# THE TASK
Count the lines below that contain the word "marker", and give only that number.

Data taken from a collection
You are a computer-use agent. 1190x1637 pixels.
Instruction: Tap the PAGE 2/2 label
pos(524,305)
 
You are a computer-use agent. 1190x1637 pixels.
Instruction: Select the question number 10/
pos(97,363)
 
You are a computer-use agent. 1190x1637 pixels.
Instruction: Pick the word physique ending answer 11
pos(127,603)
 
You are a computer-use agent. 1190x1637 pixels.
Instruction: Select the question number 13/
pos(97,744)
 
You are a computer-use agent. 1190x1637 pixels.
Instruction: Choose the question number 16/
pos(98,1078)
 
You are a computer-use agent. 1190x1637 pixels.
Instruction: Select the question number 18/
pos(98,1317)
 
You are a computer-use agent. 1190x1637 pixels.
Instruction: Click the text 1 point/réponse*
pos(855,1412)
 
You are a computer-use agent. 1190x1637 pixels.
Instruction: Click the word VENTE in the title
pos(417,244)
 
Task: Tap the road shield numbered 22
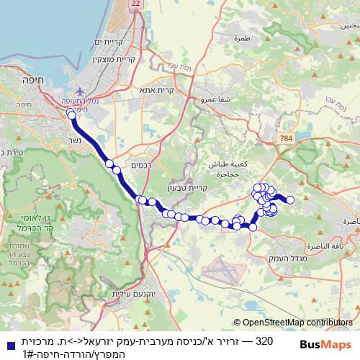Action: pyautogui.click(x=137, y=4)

--

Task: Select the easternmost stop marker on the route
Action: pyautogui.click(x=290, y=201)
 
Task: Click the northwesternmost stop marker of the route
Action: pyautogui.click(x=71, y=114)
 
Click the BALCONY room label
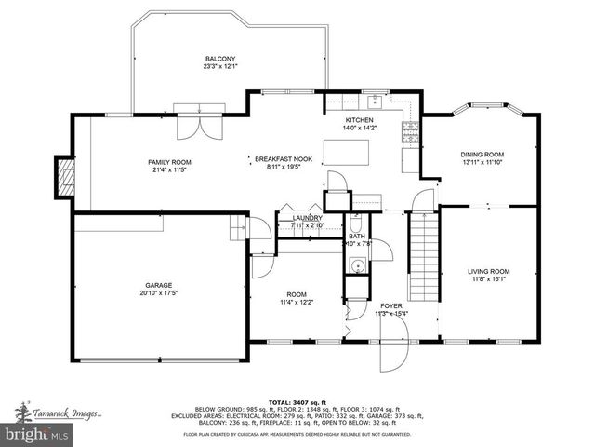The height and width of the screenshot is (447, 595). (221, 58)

# REPLY
2